■ Exercise goal: Search the data for the string "click" and copy each line where it turns up.

────────────────

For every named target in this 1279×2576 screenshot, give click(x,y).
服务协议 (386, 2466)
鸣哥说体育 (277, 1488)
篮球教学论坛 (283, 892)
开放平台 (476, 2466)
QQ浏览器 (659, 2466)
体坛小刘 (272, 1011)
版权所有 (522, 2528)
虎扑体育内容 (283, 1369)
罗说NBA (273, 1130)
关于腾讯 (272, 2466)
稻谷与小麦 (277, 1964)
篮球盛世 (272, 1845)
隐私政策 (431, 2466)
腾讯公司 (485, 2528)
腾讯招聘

────────────────

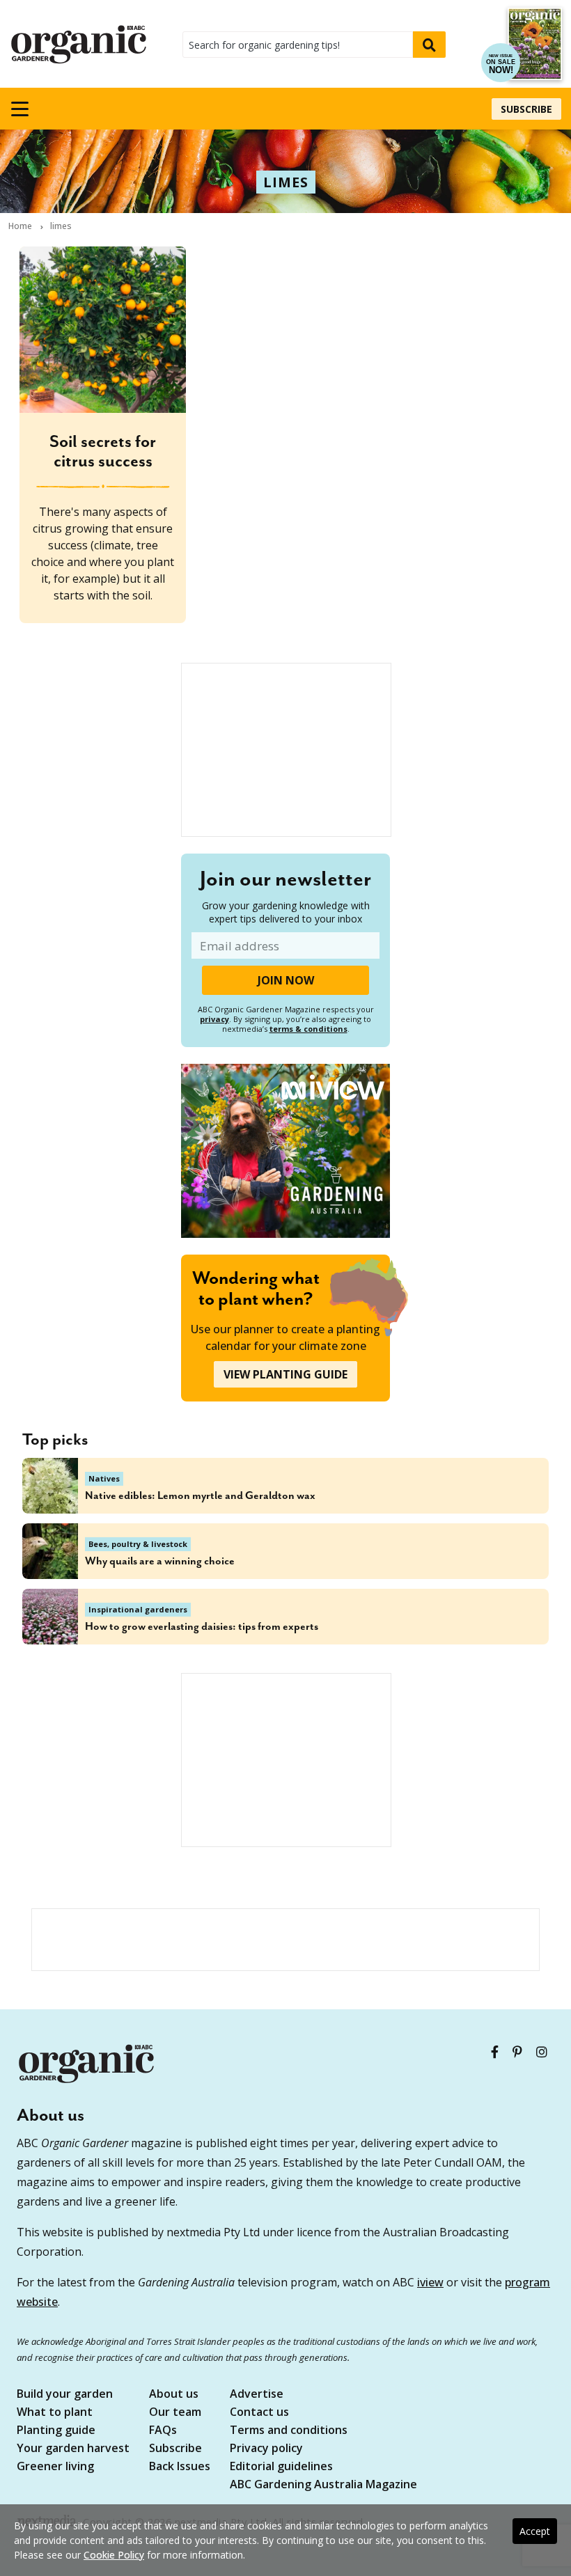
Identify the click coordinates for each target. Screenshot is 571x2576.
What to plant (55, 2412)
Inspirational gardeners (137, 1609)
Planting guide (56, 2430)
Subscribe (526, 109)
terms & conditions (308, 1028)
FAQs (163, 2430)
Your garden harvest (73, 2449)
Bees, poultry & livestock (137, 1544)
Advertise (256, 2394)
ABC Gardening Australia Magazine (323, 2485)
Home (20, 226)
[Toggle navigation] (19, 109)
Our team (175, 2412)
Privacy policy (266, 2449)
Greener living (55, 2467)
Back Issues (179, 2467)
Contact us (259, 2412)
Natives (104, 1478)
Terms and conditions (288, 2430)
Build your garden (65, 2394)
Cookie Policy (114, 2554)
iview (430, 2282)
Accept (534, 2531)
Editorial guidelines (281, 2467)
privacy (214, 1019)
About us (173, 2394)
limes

────────────────

■ Answer to this task:
For every named target in this 1279×2576 screenshot, give click(x,y).
Identify the click coordinates for each target. Screenshot is 571x2576.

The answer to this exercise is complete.